Belgien-Teamchef Rudi Garcia konnte seinen Unmut kaum verbergen. Mit beißender Ironie kommentierte er die Entscheidung auf der Pressekonferenz.
„Ich wusste nicht, dass bei der Weltmeisterschaft der 5. Juli eigentlich der 1. April ist“, sagte Garcia und stellte damit die Glaubwürdigkeit der FIFA offen infrage.
Der belgische Fußballverband kündigte umgehend an, sämtliche rechtlichen Möglichkeiten prüfen zu wollen Balogun war im Sechzehntelfinale gegen Bosnien und Herzegowina nach einem harten Foul an Tarik Muharemovic nach VAR-Eingriff mit Rot vom Platz gestellt worden. Normalerweise hätte der US-Stürmer automatisch für das folgende Spiel gesperrt werden müssen.
Doch die FIFA setzte die Sperre überraschend „gemäß Artikel 27 des FIFA-Disziplinarreglements“ für eine einjährige Probezeit aus. Damit darf der Angreifer ausgerechnet im Achtelfinale gegen Belgien wieder auflaufen.
Gerüchte um Trump-Intervention
Für zusätzliche Brisanz sorgen Berichte, wonach die Entscheidung erst nach einem Telefonat zwischen US-Präsident Donald Trump und FIFA-Präsident Gianni Infantino ins Rollen gekommen sein soll.
Eine offizielle Bestätigung dafür gibt es bislang nicht. Allein der Verdacht reicht jedoch aus, um weltweit heftige Kritik auszulösen.

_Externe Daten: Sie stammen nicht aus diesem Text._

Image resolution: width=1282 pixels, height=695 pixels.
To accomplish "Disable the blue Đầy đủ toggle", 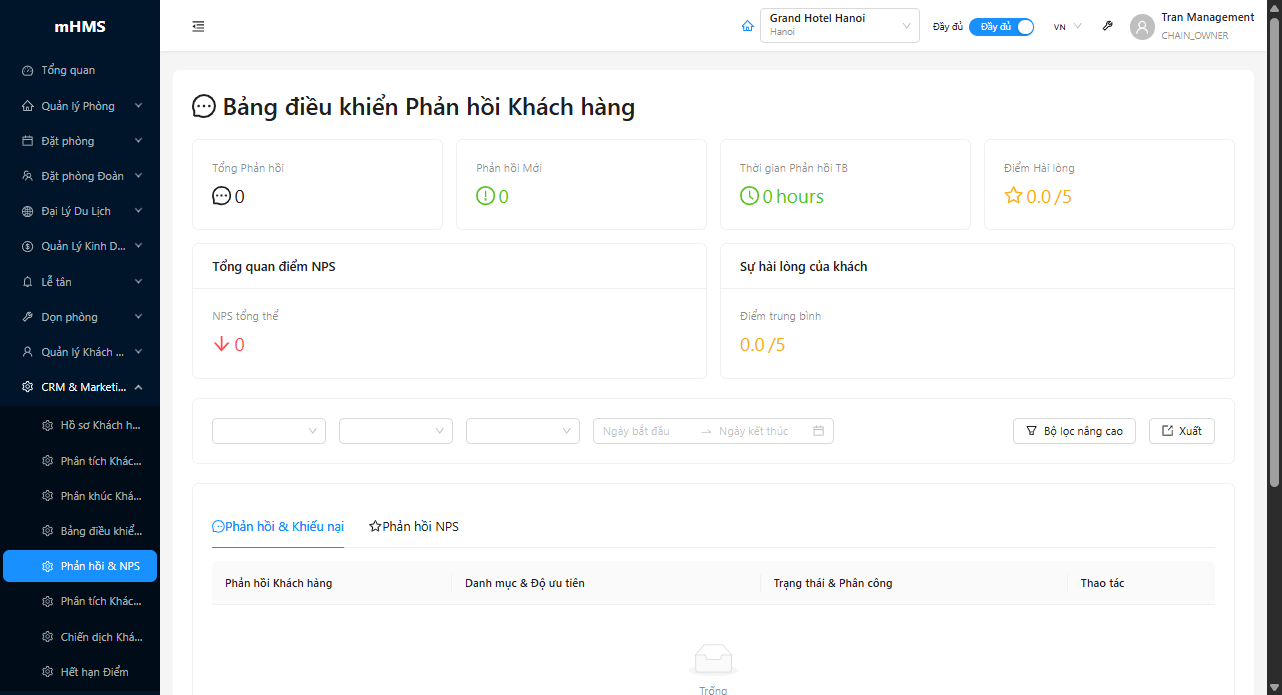I will tap(1001, 26).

Für Garcia geht es längst um mehr als nur das Achtelfinale.
„Wir verteidigen den Fußball“, betonte der belgische Trainer und machte deutlich, dass es aus seiner Sicht um die Integrität des Sports gehe.

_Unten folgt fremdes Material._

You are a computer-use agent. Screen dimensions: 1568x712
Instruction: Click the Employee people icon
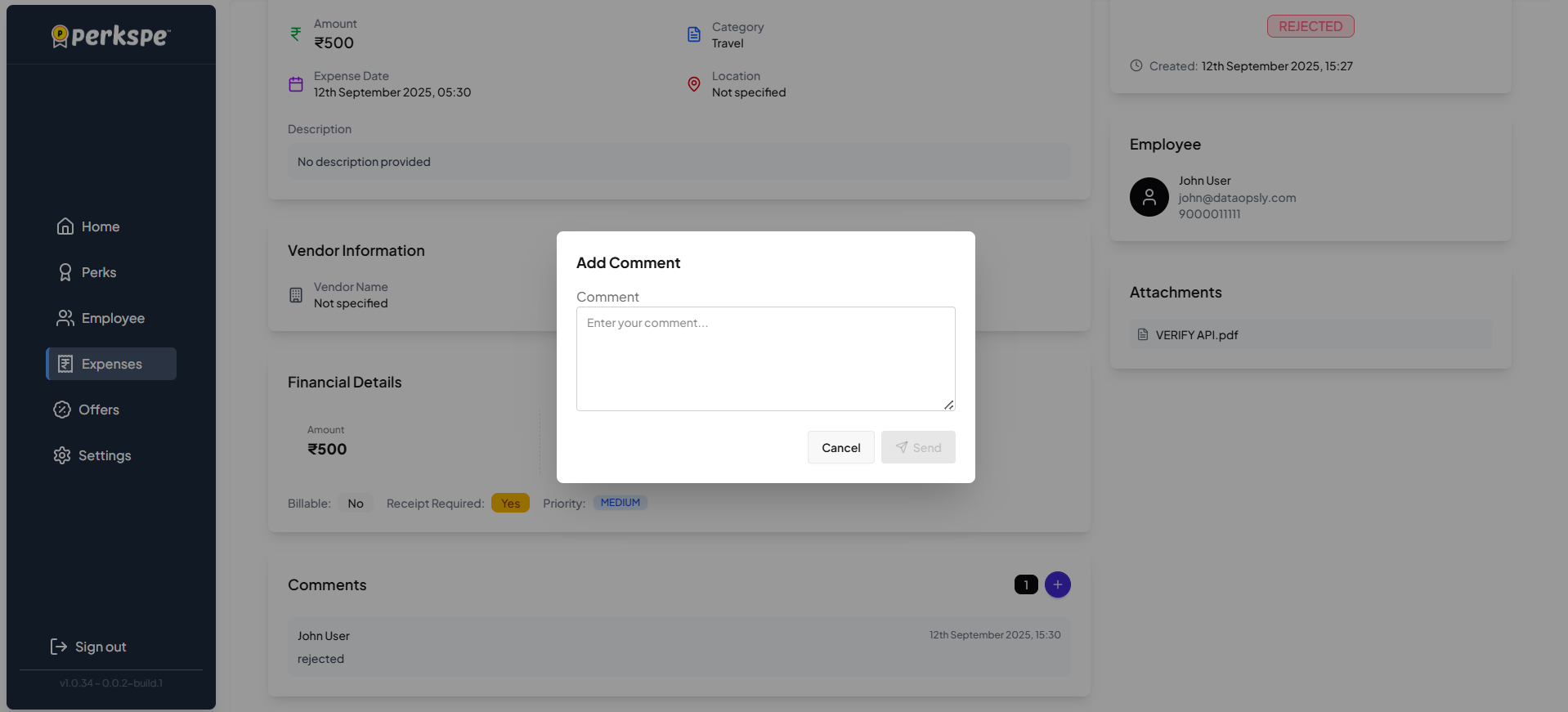pos(65,318)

Auch in den sozialen Netzwerken überschlagen sich die Reaktionen. Viele Fans sprechen von einem gefährlichen Präzedenzfall und werfen der FIFA mangelnde Unabhängigkeit vor.
Rooney und Klopp rechnen mit der FIFA ab
Besonders deutliche Worte fand Englands Rekordtorschütze Wayne Rooney.
„Das ist eine absolute Schande. Infantino sollte sich dafür schämen. Hier steht die Integrität des Sports auf dem Spiel.“
Auch Jürgen Klopp äußerte sich kritisch. Sollte es tatsächlich politische Einflussnahme gegeben haben, wäre das aus seiner Sicht ein fatales Signal.
„Wenn es tatsächlich so war, dass Trump und Infantino das miteinander ausgemacht haben, dann ist das verrückt. Das ist unser Spiel, nicht deren Spiel.“
Auch Belgiens Politik schaltet sich ein
Die Kontroverse hat inzwischen sogar die Politik erreicht.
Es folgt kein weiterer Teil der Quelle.